Des pas pressés s’approchent et un tout petit bout de femme de rien du tout ouvre la porte. Sam est surpris de faire face à cette drôle de femme au visage enfantin mais ridé. Sa chevelure grise argentée arpente sa tête et dévale jusqu’à ses pieds. De grosses lunettes noires et rondes lui mangent le visage, elles sont disproportionnées par rapport à la taille de sa tête. La petite dame lui offre un grand sourire, peut-être le premier depuis son arrivée. Il lui réchauffe le cœur, Sam se sent de suite en confiance. Bien qu'il est de nature à faire trop facilement confiance aux autres au risque de se faire avoir, là il en sur, cette femme transpire la gentillesse.
— Que puis-je pour vous jeune homme ?
— Bonsoir madame, je cherche un endroit où dormir cette nuit, j’ai vu écrit auberge au dessus de votre porte.
— Cela fait bien longtemps que personne ne s’est aventuré jusqu’ici, ça fait plaisir d’avoir de la visite. Vous êtes le bienvenu chez moi, jeune homme. Entrez je vous prie, asseyez vous sur le sofa, je vais vous préparer une chambre.
La petite dame ramène sa longue chevelure en un chignon et s’enfuit toute guillerette dans une pièce d'où elle ressort dissimulée derriere un amas de draps et d'oreillers. Dans une main un plumeau et de l'autre un balai. Sam est stupéfait de voir ce minuscule brin de femme se charger à ce point.
— Je peux vous aider ?
— Non merci jeune homme je m’occupe de tout, détendez vous sur le sofa.
Il n'insiste pas et s’exécute. Il retire son bonnet puis s’assoit dans le sofa rouge (sûrement la couleur préférée de la veille femme) en raccord avec son sweat. Ici, il ne détonne pas. Par contre, le canapé est trop ferme à son goût, il n’arrive pas à trouver une position confortable. Il observe ce petit bout de femme s’atteler à la tâche tout en chantonnant. Elle fait des va et vient incessants. Ses yeux fatiguent à essayer de la suivre dans ses déplacements. Elle est vive et en un moins de temps pour dire ouf, elle est déjà là, à l’attendre au seuil de sa future chambre.
— Voilà jeune homme, votre chambre est prête, j’espère qu’elle vous plaît ?

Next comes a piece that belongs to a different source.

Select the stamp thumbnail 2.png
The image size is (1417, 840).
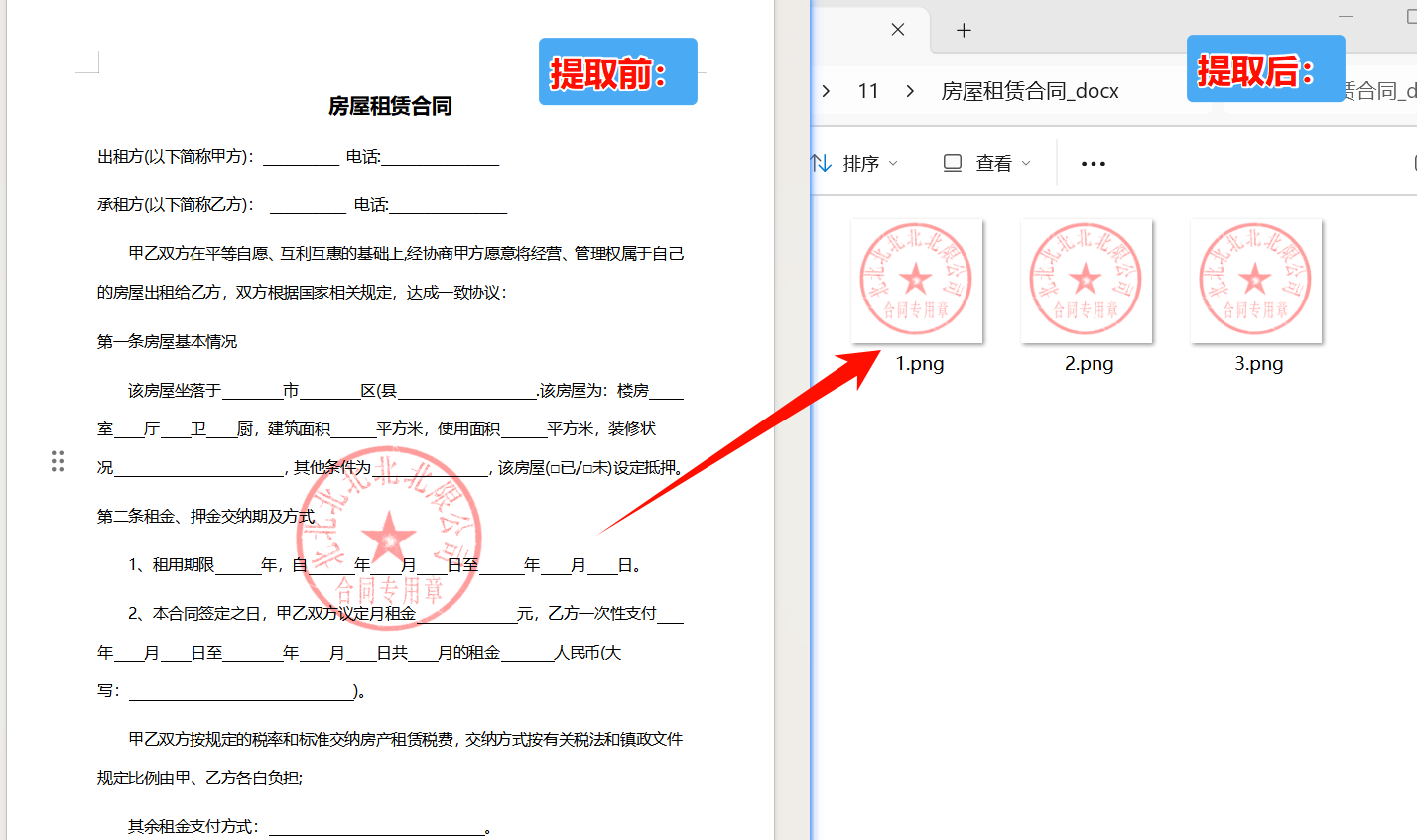point(1087,281)
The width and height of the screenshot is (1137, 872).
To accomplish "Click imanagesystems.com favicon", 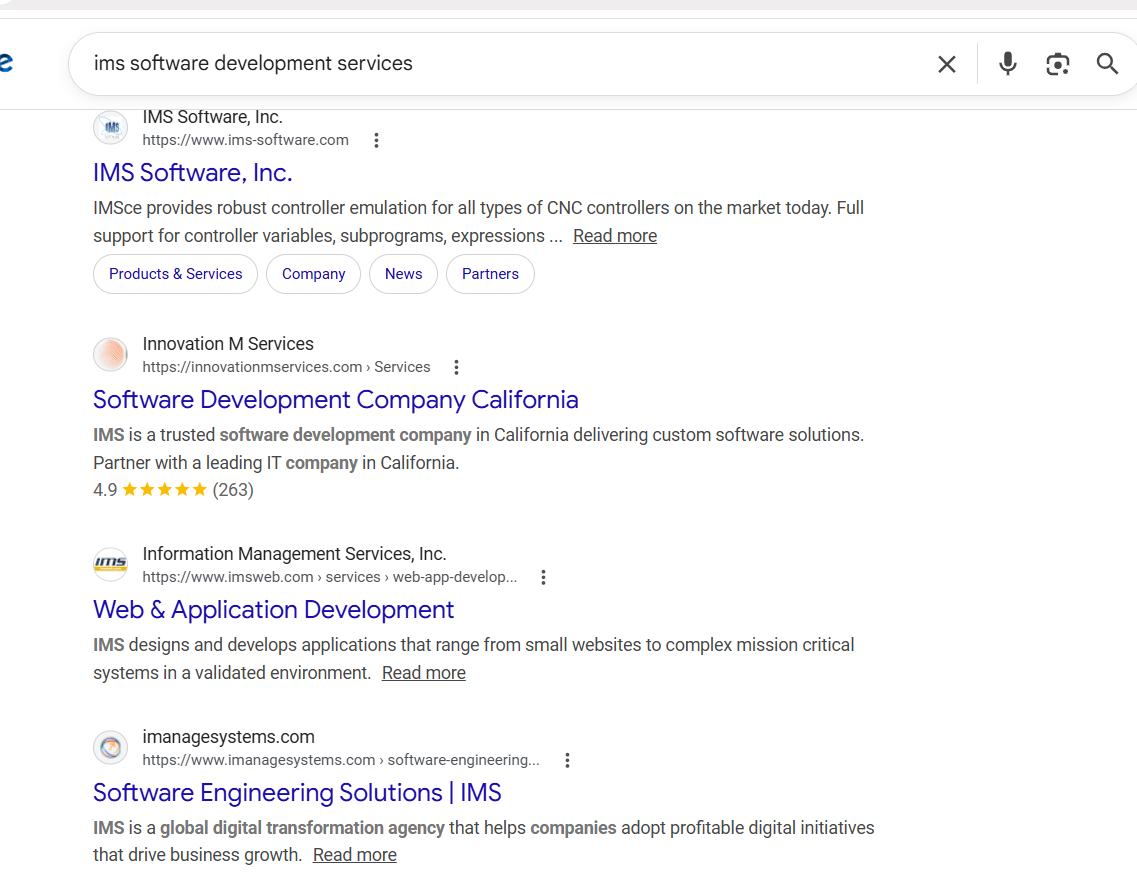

Elle lui fait signe d’entrer. Sam est émerveillé par ce petit cocon qui s’offre à lui. Des bougies éclairent et réchauffent la pièce longtemps inoccupée. Un lit rond situé au milieu de la chambre l’invite à s’allonger. Une odeur de fleur d’oranger s’évapore doucement.
— Merci beaucoup madame, c’est parfait. Je vais pouvoir me reposer.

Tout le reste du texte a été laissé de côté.